For the past 20+ years I’ve worked in the criminal justice system—the past 8 years for a criminal defense firm, and the 14 years before that as a court clerk—I’ve done more death penalty cases than I want to think about (very few attorneys or judges ever want to do even one, and once you’ve done one, you never want to do another—they’re brutal on everyone involved), and can honestly say that in my experience (in California—your state may be different), the vast majority of DP felons (and felons in general) tend to be poor, poorly educated, and not very bright in general, with very poor social and coping skills. While there are occasional exceptions, they are damned rare.

The only notable exception I worked on was a wealthy woman who went even more psycho (she was bizarre at first, and went completely around the bend when her husband dumped her in favor of Next Year’s Model), and murdered the ex and his new wife in their beds. That one showed up on TV, both in the news and in movies-of-the-week, and she managed to avoid the death penalty, where poorer killers were far more likely to get Death. (Yes—you can probably guess the name).

In my experience (and hers, and OJ’s), money plays a far greater role than ethnicity.

3. The Drug War

"Most prisoners report incomes of less than $8,000 a year in the year prior to coming to prison. A majority were unemployed at the time of their arrest." —Paul Wright, Prison Legal News

"The primary reason for this massive number of black men in jail is the War on Drugs. Therefore, if the War on Drugs were terminated, the main factor keeping race-based resentment a core element in the American social fabric would no longer exist. America would be a better place for all." —John McWhorter, "How the War on Drugs is Destroying Black America"

Drug War Facts gives this picture for drug offenses: "Of the 250,900 state prison inmates serving time for drug offenses in 2004, 133,100 (53.05%) were black, 50,100 (19.97%) were Hispanic, and 64,800 (25.83%) were white."

While the drug war is racially disproportionate, class still matters. From “Racial, Ethnic and Gender Disparities in Sentencing: Evidence from the US Federal Courts”, a 2001 study by David Mustard: “Having no high school diploma resulted in an additional sentence of 1.2 months.
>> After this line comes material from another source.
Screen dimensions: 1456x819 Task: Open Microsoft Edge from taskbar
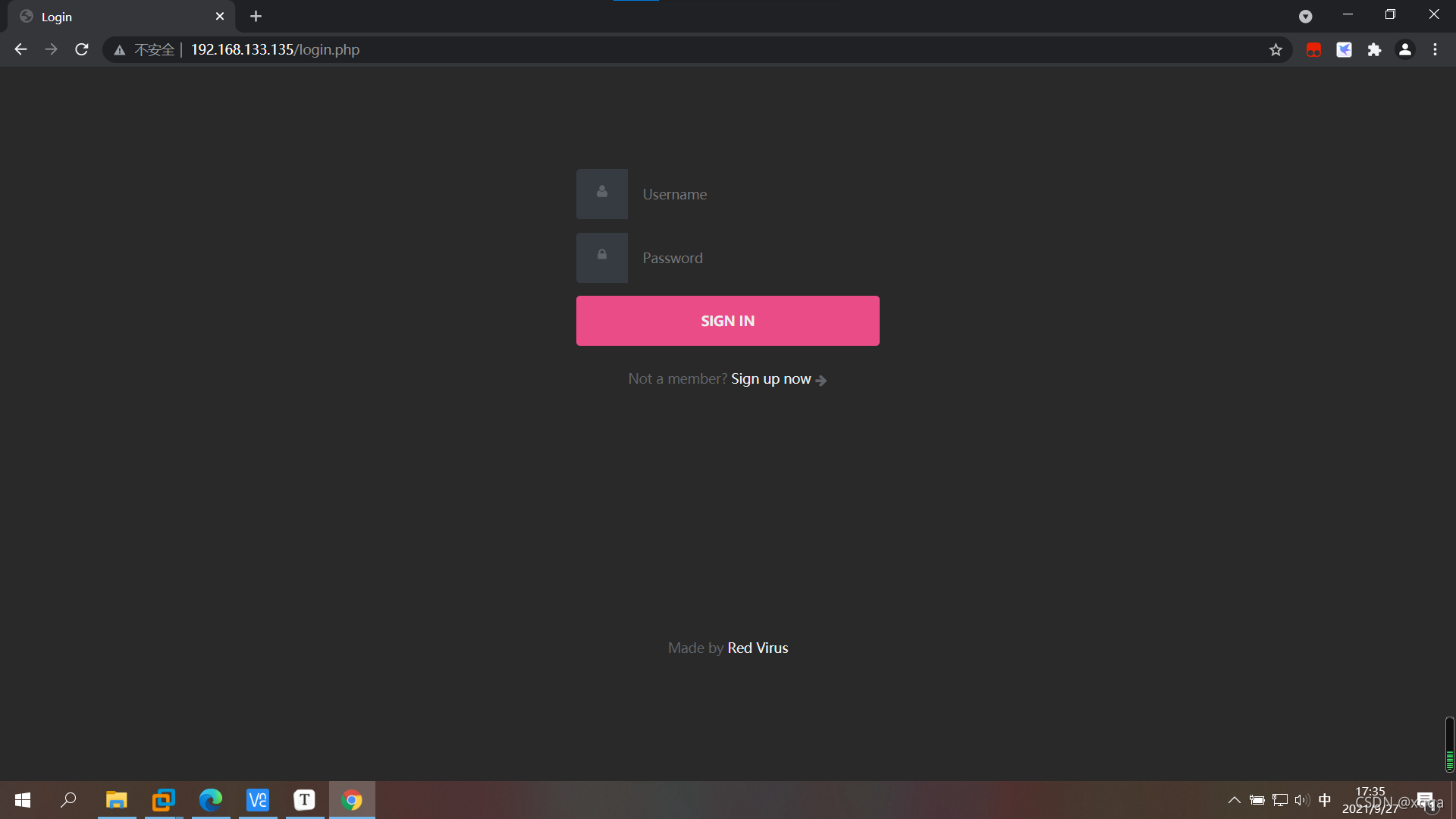[211, 800]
Income had a significant impact on the sentence length. Offenders with incomes of less than $5,000 were sentenced most harshly. This group received sentences 6.2 months longer than people who had incomes between $25,000 and $35,000.”

According to “The rich get richer and the poor get prison”,  “Among those entering prison in 1991, about 70 percent earned less than $15,000 a year when they were arrested, and 45 percent didn’t have a full-time job. One in four prisoners is mentally ill, and 64 percent never graduated from high school.”